VIPoma (Verner-Morrison Syndrome): VIP-secreting tumors of the pancreatic islets produce a characteristic syndrome of profuse watery diarrhea, hypokalemia, and achlorhydria (WDHA syndrome). Diagnosis relies on elevated plasma VIP levels (normally <75 pg/mL; VIPoma: typically >200 pg/mL). Treatment involves surgical resection when possible, with somatostatin analogs (octreotide, lanreotide) providing effective medical management of secretory diarrhea.

Pulmonary Hypertension: Inhaled VIP has been investigated for primary pulmonary arterial hypertension based on its potent pulmonary vasodilatory effects. Early clinical results showed improvements in hemodynamics and exercise tolerance, though the peptide's short half-life (approximately 1-2 minutes in plasma) presents formulation challenges.
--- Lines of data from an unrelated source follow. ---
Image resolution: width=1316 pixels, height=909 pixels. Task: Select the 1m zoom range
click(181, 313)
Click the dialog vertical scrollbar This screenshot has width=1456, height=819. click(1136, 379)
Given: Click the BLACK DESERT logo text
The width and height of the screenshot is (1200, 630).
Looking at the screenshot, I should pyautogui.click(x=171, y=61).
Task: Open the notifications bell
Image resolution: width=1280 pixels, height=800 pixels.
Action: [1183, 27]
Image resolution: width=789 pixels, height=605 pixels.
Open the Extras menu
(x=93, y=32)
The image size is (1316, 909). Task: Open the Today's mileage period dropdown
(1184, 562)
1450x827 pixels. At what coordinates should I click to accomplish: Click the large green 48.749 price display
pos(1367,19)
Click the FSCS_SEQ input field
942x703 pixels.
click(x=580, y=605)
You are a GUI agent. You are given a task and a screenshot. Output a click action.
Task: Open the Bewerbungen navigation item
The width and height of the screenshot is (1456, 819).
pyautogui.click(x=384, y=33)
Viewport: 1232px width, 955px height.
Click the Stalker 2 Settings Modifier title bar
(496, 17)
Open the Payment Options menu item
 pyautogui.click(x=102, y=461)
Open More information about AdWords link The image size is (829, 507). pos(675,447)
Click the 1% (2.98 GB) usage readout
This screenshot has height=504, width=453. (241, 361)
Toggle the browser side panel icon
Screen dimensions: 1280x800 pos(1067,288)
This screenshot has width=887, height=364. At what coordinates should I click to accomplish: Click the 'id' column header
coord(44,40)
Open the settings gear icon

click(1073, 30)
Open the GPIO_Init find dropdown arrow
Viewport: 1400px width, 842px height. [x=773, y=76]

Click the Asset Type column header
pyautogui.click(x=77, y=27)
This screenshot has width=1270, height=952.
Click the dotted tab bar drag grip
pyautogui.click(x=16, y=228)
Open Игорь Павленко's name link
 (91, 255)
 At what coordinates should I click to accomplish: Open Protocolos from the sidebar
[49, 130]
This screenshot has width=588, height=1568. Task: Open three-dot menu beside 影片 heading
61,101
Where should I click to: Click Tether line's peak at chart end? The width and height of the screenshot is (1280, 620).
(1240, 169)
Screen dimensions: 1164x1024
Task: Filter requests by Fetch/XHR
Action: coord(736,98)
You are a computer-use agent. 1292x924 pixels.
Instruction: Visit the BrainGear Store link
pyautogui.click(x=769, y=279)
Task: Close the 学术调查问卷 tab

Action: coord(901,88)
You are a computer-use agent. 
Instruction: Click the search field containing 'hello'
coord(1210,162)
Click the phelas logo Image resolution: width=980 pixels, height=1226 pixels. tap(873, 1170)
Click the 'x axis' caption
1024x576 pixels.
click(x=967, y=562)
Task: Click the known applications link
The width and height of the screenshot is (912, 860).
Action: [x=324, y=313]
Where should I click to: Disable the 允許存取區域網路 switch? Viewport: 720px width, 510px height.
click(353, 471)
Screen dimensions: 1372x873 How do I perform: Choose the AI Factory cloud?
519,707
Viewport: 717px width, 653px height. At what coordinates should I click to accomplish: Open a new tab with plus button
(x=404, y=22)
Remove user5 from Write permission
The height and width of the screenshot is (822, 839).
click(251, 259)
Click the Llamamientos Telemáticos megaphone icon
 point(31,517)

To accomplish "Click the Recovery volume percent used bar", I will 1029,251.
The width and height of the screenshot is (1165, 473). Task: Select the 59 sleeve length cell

Autoimmune Disease Research: VIP's immunomodulatory profile has driven preclinical and early clinical research in:

• Rheumatoid arthritis
• Multiple sclerosis
• Type 1 diabetes
• Inflammatory bowel disease
• Transplant rejection

Pharmacological Challenges

Therapeutic development of VIP-based drugs faces significant obstacles:

• Short half-life — rapid degradation by dipeptidyl peptidase IV (DPP-IV) and neutral endopeptidases; plasma half-life of 1-2 minutes
• Poor oral bioavailability — as a 28-amino-acid peptide, VIP requires parenteral or inhaled delivery
• Hypotension — systemic VIP administration produces significant blood pressure reduction, limiting tolerable doses
• Receptor non-selectivity — VIP activates both VPAC1 and VPAC2; selective agonists may be needed for specific therapeutic applications

Strategies under development include PEGylated VIP analogs, nanoparticle encapsulation, selective VPAC1 or VPAC2 agonists, and gene therapy approaches delivering VIP locally to target tissues.

Biomarker Applications

Plasma VIP measurement is clinically used for:

• Diagnosis and monitoring of VIPoma
• Assessment of gut neuroendocrine function
• Research biomarker in circadian rhythm studies

Dosing Protocols

As an endogenous neuropeptide, VIP is not typically administered exogenously in routine clinical practice. It is primarily studied as a neuromodulator of gastrointestinal, pulmonary, and immune function, or through receptor-targeted interventions.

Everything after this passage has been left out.